Stored data entries
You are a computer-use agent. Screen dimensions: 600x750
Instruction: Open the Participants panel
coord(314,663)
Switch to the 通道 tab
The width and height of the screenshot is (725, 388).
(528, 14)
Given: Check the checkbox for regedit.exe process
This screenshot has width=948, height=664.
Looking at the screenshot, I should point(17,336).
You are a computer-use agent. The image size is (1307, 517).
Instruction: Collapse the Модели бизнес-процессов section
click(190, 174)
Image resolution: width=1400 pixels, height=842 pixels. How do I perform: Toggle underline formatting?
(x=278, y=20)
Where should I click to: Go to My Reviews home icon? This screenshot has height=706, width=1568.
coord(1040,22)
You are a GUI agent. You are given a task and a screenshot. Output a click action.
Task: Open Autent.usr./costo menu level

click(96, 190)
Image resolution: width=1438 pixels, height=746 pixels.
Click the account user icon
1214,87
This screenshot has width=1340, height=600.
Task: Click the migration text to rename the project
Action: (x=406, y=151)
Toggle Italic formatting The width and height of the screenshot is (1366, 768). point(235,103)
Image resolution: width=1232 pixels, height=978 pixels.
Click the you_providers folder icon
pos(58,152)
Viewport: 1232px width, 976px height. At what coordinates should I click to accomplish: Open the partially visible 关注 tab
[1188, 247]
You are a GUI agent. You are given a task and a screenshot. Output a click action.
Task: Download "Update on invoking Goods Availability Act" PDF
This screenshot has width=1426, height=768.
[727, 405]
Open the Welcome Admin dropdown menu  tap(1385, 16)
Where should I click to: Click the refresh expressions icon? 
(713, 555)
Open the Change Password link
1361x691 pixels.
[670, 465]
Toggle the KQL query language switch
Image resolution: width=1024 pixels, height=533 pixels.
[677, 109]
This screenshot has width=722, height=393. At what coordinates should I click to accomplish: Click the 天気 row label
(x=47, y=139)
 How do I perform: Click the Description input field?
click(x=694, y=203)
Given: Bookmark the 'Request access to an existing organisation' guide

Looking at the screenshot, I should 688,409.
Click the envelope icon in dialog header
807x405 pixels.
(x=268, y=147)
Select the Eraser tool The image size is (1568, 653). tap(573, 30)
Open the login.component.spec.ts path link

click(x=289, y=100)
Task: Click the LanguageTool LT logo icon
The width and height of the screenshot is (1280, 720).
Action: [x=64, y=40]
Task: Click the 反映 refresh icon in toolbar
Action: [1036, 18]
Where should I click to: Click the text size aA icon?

### TASK ITEM
The answer must be every line of the records above that holds the word "computer".

### PROBLEM SOLUTION
You are a computer-use agent. Screen dimensions: 600x750
You are a computer-use agent. The image size is (1307, 517).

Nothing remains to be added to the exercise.